Give again, word for word, the lines below that run from the line with "Image resolution: width=654" through the line with "You are a computer-use". Drop the pictures.
§ §
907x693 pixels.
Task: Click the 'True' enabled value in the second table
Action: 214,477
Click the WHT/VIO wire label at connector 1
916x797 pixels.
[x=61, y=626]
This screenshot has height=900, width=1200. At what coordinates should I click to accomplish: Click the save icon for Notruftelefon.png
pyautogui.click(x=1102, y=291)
§ §
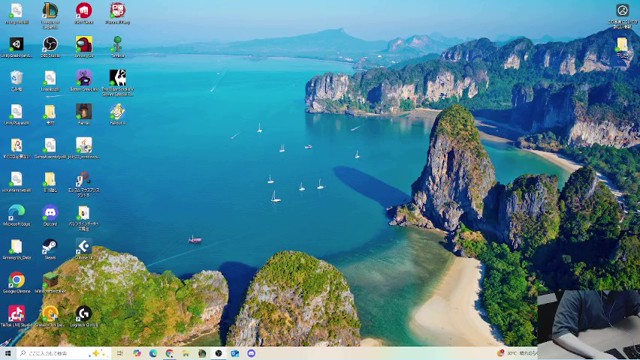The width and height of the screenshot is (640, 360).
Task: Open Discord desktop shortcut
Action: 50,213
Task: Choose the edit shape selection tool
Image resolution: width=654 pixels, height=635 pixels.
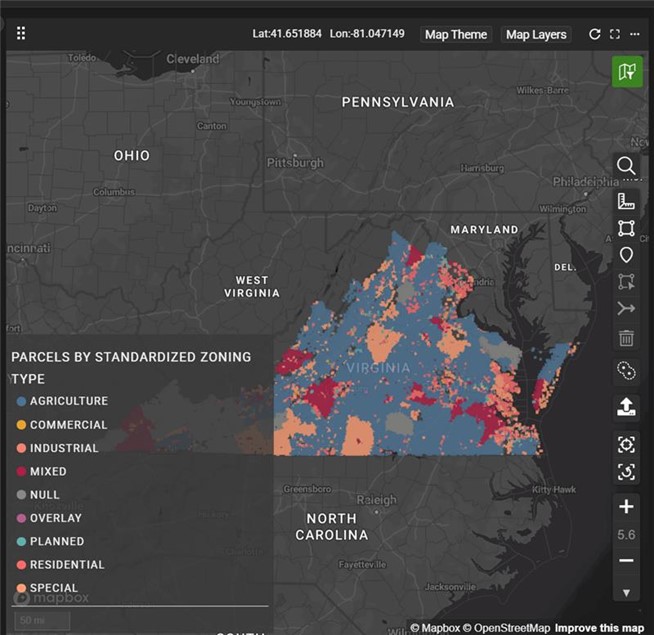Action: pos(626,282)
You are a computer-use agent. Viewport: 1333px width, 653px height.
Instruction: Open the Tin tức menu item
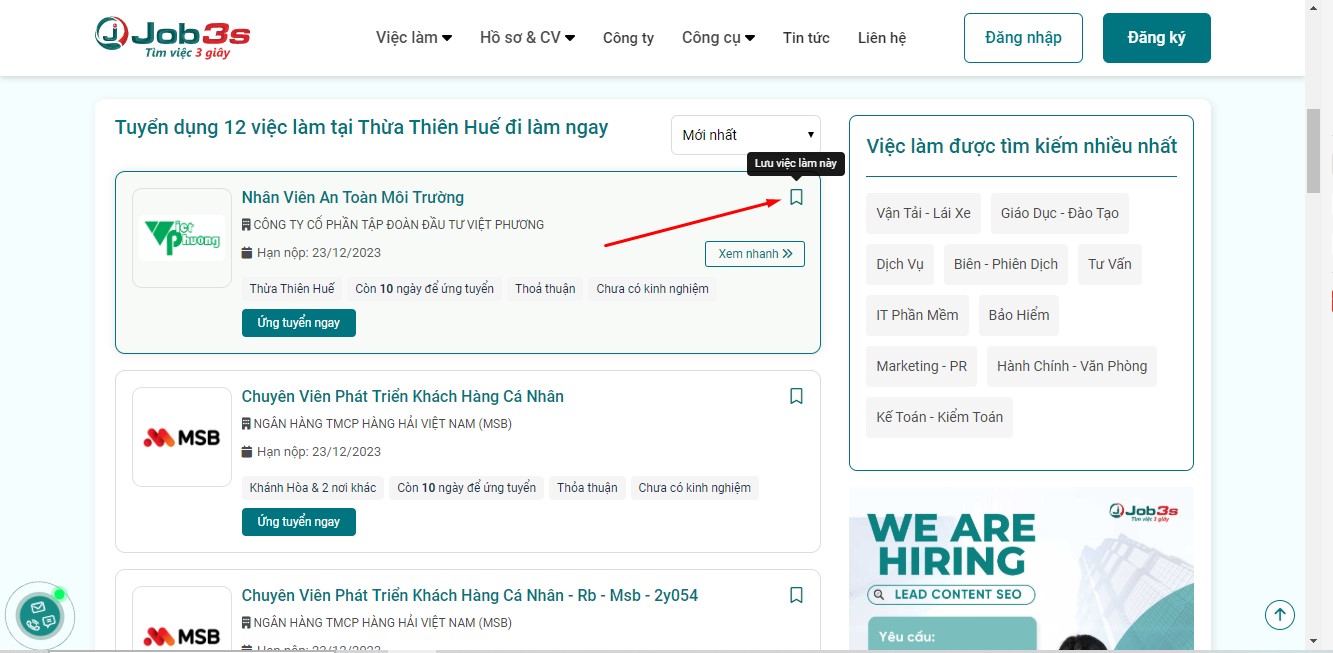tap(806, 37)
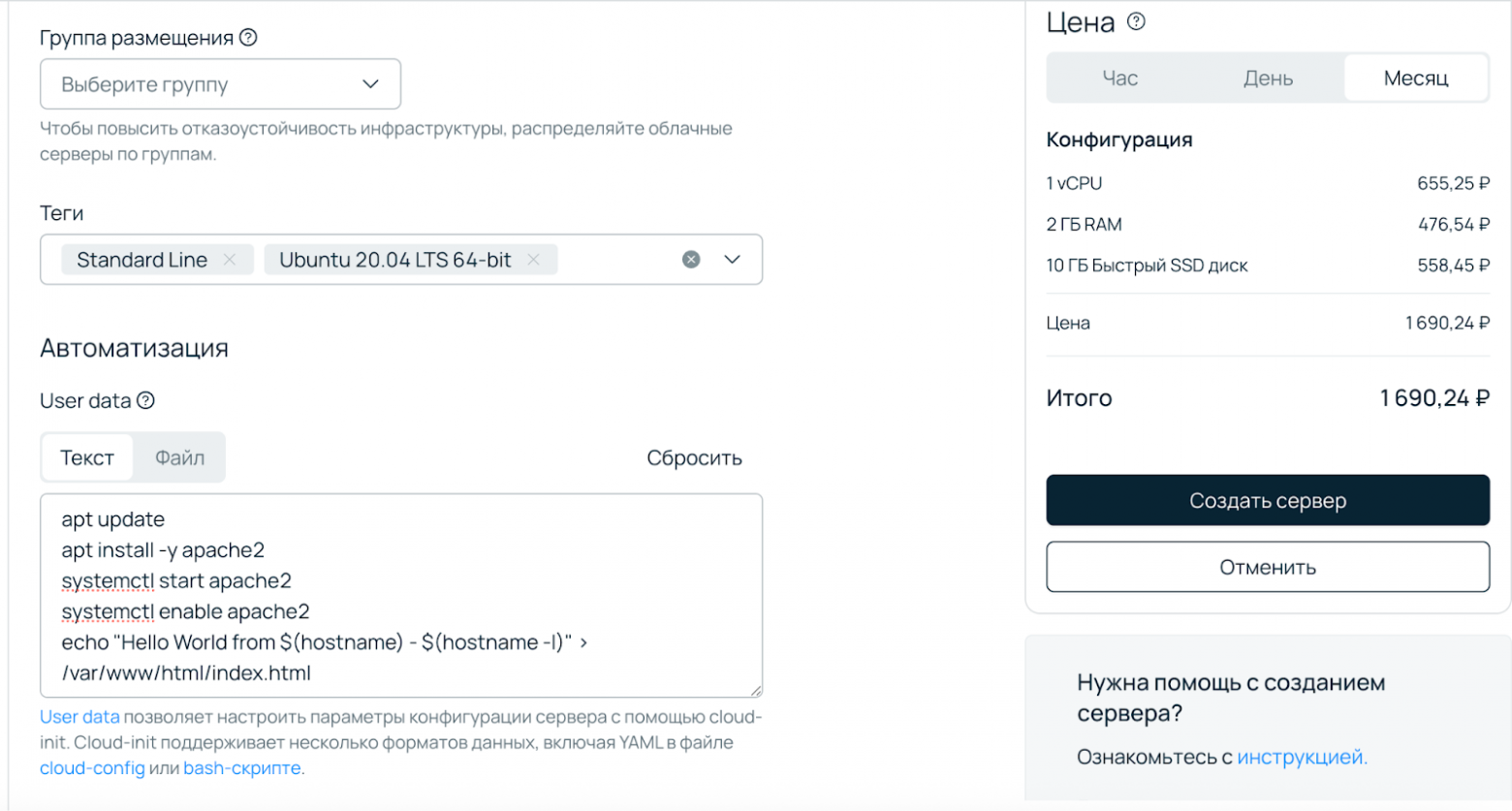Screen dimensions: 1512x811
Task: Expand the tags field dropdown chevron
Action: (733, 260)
§ §
Reply »
Image resolution: width=654 pixels, height=635 pixels.
Action: pos(626,282)
You are a computer-use agent. Viewport: 1333px width, 653px height.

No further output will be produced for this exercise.